PROVIDED PASSAGE:
◇ ◇ ◇ ◇ ◇
VAT
Distortions.
There is increasing frustration with the performance of VAT and the distortions
its creates because the tax net is narrow and businesses are often unable to
deduct VAT payments on their inputs. First, despite the low threshold, the
number of 17, 000 businesses registered is quite
low by international standards. Second, a true VAT, which is supposed to avoid
tax cascading and economic distortions, requires a prompt and full refund of
the part of the tax on inputs which exceeds the tax due on outputs. This is
especially important for exporters. In Georgia the amount of unpaid VAT refunds
is large (about 29 million GEL at the end of 2001). Tax
inspectors should eliminate the practice of treating VAT as advanced payments
against future tax liabilities in order to meet their monthly revenue targets
(see section on tax administration below). Third, while many countries have
introduced limited exemptions or reduced rates in their VAT laws to reduce
regressive elements of the tax, the scope of tax privileges in the Georgian VAT
continues to increase, and the country has embarked on the dangerous path to
use tax privileges as a way to compensate for administrative or legal
deficiencies.
Frustration
with the distortion effects of the VAT has caused some policy makers to
consider whether to replace the VAT with a sales tax. The objective would be to
reduce compliance risks by applying the tax to one stage of the business cycle
only. There are serious concerns regarding this idea. VAT despite its
relatively low efficiency has become the main revenue source, contributing 45
percent to total gross tax revenues in 2001. Experience in other countries
shows that sales taxes have a far lower revenue potential than the VAT, because
it does not capture the total value added in the production and distribution
phases and their rates normally are not higher than 5 percent--because of administrative difficulties. In addition,
compliance risks and compliance management challenges would not be reduced because
collection would have to rely on the retail sector which is more difficult to
administer. Rather than replacing the VAT with a sales tax, the focus should be
to improve VAT administration and actually implement the key principles of the
tax, such as an effective refund system for exporters. A performance of the tax
improves; consideration could then be given later to lowering the standard VAT
rate.
◇ ◇ ◇ ◇ ◇
SET PROBLEM A:
List the problems that the VAT passage introduces with the words "First," "Second," and "Third."

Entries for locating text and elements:
◇ ◇ ◇ ◇ ◇
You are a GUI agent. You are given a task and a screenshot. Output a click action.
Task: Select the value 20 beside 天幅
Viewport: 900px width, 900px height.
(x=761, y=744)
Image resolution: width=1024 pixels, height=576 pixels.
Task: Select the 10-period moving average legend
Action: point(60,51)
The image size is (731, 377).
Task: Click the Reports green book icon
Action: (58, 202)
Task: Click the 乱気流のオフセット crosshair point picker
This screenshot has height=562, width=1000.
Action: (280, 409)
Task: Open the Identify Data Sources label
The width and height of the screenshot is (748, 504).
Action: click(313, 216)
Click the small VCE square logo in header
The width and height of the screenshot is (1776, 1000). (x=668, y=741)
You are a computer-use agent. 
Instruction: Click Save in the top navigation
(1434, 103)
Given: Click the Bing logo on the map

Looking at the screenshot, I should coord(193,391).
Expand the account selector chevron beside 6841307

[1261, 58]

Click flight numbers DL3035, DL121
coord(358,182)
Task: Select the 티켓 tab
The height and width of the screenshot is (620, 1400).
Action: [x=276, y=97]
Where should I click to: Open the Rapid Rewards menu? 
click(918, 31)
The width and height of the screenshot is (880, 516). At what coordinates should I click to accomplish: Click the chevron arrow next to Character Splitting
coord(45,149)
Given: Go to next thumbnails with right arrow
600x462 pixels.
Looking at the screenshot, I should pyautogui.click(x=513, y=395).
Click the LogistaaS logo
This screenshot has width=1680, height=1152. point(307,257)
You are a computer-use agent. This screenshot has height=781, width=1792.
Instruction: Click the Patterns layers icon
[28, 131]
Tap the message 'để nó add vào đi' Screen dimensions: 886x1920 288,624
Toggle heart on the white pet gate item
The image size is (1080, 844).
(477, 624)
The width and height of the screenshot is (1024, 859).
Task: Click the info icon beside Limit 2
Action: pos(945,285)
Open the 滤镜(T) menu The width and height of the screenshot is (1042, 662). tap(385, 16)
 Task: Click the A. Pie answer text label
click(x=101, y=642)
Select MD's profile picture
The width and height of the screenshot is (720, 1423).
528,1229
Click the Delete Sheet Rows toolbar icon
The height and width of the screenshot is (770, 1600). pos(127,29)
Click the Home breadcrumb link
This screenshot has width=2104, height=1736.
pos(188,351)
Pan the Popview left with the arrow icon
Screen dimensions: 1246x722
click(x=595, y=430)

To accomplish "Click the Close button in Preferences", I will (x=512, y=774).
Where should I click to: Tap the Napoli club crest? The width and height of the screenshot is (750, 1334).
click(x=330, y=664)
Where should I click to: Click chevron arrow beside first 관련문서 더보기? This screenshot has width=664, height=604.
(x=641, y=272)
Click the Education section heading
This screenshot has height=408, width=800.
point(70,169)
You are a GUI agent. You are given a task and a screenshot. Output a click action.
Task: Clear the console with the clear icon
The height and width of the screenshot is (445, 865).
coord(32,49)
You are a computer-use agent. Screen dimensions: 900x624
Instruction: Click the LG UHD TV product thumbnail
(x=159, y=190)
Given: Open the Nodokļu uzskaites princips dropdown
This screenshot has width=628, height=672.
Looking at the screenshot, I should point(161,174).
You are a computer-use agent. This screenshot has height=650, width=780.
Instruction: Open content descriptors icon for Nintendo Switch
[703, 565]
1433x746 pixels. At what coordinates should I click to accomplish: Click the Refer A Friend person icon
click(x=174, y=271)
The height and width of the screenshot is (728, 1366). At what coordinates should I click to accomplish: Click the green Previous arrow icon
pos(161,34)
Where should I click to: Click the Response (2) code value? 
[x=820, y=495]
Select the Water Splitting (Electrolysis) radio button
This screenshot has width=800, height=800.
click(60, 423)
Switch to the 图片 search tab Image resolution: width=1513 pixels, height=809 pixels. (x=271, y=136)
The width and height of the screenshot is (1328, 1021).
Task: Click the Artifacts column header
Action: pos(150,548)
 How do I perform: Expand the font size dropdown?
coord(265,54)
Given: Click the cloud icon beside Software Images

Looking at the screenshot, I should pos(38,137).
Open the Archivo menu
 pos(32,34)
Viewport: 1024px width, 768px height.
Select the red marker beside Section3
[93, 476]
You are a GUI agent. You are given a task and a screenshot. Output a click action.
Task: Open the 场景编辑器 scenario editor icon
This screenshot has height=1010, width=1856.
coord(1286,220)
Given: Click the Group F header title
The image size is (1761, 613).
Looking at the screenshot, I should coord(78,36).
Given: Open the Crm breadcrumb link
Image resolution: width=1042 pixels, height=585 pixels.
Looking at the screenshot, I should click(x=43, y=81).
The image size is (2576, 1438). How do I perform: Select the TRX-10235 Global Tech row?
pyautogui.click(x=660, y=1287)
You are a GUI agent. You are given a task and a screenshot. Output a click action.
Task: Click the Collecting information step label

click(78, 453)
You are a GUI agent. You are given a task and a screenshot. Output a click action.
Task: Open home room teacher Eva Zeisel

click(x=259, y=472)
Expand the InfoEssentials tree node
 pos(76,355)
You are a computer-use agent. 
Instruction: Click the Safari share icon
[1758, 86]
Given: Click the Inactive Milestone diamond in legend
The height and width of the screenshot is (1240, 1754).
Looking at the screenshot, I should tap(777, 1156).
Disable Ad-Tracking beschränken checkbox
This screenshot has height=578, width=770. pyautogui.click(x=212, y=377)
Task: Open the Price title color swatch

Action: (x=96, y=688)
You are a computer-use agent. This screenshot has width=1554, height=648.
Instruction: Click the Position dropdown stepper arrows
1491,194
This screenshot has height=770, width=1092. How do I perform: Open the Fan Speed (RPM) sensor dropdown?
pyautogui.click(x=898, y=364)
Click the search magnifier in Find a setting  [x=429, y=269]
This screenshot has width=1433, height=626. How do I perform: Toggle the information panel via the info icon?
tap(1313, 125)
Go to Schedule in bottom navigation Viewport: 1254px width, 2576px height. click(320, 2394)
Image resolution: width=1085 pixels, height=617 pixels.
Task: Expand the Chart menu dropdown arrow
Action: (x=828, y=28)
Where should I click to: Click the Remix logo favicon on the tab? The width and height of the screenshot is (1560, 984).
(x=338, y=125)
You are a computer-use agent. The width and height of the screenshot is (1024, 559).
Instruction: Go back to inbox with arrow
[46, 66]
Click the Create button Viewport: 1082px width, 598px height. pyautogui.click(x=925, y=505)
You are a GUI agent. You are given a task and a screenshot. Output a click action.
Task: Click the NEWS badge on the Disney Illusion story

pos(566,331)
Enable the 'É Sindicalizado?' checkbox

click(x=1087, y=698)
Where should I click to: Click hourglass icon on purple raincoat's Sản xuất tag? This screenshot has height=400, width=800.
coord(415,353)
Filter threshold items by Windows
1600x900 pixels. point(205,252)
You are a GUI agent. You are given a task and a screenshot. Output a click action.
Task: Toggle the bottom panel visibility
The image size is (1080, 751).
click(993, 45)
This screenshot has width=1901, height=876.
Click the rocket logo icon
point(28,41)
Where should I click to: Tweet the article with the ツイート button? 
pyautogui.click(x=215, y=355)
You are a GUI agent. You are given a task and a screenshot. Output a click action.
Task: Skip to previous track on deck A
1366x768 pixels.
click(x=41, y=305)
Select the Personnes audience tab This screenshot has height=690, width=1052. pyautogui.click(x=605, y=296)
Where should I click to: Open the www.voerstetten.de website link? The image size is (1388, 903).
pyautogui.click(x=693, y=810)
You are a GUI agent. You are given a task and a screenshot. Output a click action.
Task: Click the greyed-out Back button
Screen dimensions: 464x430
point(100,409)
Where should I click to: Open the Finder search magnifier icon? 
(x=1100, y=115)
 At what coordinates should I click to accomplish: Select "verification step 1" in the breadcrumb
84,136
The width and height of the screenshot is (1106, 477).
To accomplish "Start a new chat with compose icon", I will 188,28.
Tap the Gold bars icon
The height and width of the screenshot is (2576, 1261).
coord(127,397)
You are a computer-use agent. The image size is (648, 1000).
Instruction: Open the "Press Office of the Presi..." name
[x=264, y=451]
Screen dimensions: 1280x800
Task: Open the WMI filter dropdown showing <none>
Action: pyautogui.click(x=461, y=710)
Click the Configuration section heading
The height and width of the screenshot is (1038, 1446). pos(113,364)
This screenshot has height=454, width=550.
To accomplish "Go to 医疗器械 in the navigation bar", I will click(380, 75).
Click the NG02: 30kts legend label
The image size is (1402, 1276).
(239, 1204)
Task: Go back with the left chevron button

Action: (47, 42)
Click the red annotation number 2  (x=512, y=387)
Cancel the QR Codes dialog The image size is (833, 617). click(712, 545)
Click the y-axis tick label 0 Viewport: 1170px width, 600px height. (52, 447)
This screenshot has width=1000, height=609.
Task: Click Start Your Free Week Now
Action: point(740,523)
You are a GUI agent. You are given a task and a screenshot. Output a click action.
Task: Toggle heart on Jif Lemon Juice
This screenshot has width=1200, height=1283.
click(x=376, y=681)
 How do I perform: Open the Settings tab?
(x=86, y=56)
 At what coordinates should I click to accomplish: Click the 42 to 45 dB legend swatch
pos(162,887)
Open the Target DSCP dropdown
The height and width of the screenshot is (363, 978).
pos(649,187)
◇ ◇ ◇ ◇ ◇
SET PROBLEM B:
Format the stretch of the listing from the line containing "Given: Click the Group F header title" through the line containing "pyautogui.click(x=660, y=1287)" as a Markdown table with the columns Row and Line.

WORKED ANSWER A:
- Despite the low threshold, the number of businesses registered for VAT is quite low by international standards.
- A true VAT requires a prompt and full refund of the part of the tax on inputs that exceeds the tax due on outputs, but in Georgia the amount of unpaid VAT refunds is large.
- The scope of tax privileges in the Georgian VAT continues to increase, and the country has begun using tax privileges to compensate for administrative or legal deficiencies.

WORKED ANSWER B:
| Row | Line |
|---|---|
| 1 | Given: Click the Group F header title |
| 2 | The image size is (1761, 613). |
| 3 | Looking at the screenshot, I should coord(78,36). |
| 4 | Given: Open the Crm breadcrumb link |
| 5 | Image resolution: width=1042 pixels, height=585 pixels. |
| 6 | Looking at the screenshot, I should click(x=43, y=81). |
| 7 | The image size is (2576, 1438). How do I perform: Select the TRX-10235 Global Tech row? |
| 8 | pyautogui.click(x=660, y=1287) |